Gbogou a émis le vœu de faire respecter strictement la logique des forêts classées et les textes applicables dans les forêts classées peu dégradées (moins de 25% ; entre 25 et 75%), de reclasser les forêts classées dégradées à plus de 75%, en totalité ou en partie, en Agro-Forêts Classées, d’appliquer le régime d’agro forêt-classée à tous les massifs forestiers résiduels du domaine rural qui s’y prêtent, et d’identifier et mettre à disposition par contrats, notamment à proximité des agglomérations consommatrices de bois énergie, des espaces propices à la plantation de « forêts utiles » sur le plan économique (bois d’œuvre, bois énergie)

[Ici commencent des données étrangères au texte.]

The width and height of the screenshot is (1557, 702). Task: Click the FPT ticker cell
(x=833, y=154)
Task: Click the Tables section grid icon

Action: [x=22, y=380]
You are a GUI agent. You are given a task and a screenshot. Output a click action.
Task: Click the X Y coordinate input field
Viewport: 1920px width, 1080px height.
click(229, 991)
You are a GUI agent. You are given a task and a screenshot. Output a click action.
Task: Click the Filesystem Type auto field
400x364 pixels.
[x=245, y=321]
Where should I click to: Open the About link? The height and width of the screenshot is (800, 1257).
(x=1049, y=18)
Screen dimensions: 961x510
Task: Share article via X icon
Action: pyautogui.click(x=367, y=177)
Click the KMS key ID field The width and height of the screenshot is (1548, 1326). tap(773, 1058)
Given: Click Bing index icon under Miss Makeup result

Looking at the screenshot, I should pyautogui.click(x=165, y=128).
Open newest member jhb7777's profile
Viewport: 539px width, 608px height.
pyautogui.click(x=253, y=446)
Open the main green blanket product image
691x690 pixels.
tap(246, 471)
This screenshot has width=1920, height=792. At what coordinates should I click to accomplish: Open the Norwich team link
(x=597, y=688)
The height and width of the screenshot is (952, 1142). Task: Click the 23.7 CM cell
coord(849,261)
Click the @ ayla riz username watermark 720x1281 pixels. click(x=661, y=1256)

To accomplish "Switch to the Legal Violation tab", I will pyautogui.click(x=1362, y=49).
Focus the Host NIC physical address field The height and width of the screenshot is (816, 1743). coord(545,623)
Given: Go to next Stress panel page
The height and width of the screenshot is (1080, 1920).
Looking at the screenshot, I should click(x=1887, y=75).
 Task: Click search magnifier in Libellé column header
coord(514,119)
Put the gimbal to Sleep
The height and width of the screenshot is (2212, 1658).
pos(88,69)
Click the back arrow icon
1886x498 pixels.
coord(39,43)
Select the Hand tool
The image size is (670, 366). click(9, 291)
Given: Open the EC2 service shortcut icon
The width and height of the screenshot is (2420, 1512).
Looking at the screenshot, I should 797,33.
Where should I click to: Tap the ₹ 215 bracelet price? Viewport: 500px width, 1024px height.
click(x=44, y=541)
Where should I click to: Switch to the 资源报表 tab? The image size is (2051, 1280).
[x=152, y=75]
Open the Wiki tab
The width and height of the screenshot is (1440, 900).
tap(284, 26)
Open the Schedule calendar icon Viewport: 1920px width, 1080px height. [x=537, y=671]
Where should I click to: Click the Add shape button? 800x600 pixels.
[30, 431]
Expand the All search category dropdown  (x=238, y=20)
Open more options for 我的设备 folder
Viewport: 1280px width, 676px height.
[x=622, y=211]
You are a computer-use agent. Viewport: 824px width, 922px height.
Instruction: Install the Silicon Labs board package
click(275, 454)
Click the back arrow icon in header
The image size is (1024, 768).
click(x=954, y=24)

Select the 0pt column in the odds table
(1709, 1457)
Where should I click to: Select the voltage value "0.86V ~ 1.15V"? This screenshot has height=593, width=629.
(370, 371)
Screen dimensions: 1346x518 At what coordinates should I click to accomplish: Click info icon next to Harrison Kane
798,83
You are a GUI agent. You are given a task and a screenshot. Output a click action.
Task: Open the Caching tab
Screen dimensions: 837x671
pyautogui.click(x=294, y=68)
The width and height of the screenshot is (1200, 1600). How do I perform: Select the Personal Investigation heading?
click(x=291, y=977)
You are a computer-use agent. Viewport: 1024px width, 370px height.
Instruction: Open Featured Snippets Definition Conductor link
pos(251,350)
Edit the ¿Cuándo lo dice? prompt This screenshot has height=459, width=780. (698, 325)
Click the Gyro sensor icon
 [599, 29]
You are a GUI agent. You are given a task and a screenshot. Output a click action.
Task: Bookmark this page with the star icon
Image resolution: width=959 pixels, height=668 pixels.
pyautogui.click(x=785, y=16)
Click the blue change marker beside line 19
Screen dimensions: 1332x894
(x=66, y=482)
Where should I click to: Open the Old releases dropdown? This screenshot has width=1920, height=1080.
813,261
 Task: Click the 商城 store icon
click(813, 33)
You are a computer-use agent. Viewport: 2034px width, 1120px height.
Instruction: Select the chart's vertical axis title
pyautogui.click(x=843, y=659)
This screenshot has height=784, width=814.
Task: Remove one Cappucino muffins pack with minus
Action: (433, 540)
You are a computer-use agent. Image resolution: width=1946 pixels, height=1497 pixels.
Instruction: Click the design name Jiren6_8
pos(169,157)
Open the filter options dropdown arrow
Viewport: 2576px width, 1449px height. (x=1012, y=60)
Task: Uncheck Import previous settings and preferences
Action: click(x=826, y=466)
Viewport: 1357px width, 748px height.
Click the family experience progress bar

« Les défis, à voir de près, sont immenses. Les perspectives de lutte avec les six grands axes de la déclaration de nouvelle politique forestière tracent une voie crédible et concrète contre l’avancée du désert en Côte d’Ivoire. Les initiatives comme celles d’aujourd’hui sont à saluer et à multiplier afin de conjuguer ensemble nos efforts », s’est réjoui le directeur de cabinet.

De 16 millions d’hectares aux premières heures de l’indépendance, la Côte d’Ivoire ne regorge en ce moment que d’environ trois millions d’hectares. Cette disparition rapide du couvert forestier est à mettre à l’actif des facteurs socio-économiques et politiques, la pression démographique et le commerce international, comme les pratiques d’utilisation des sols ou encore certains processus liés au climat.

Ce qui a eu pour conséquences l’abandon et surexploitation des terres, la diminution du couvert végétal, l’exposition accrue à l'érosion, la libération du carbone, la diminution de la disponibilité en eau, la perte de biodiversité, la dégradation de la sécurité alimentaire Comme méthodes de prévention, M. Gbogou a préconisé la prévention, la restauration du sol, la reforestation et le brise vent.

Cette intervention de Didier Gbogou se situait dans le cadre de la tribune d’informations et d’échanges, « Abidjan Green Conferences » de l’Ong « My dream for Africa » présidée par Andy Costa.

Cette 2è édition qui avait pour thème : « Désertification en Afrique, défis et perspectives pour les forêts ivoiriennes » avait pour objectif principal de faire prendre conscience aux parties prenantes, les enjeux sociaux, économiques et environnementaux de la forêt ivoirienne et les impacts que pourrait engendrer la désertification.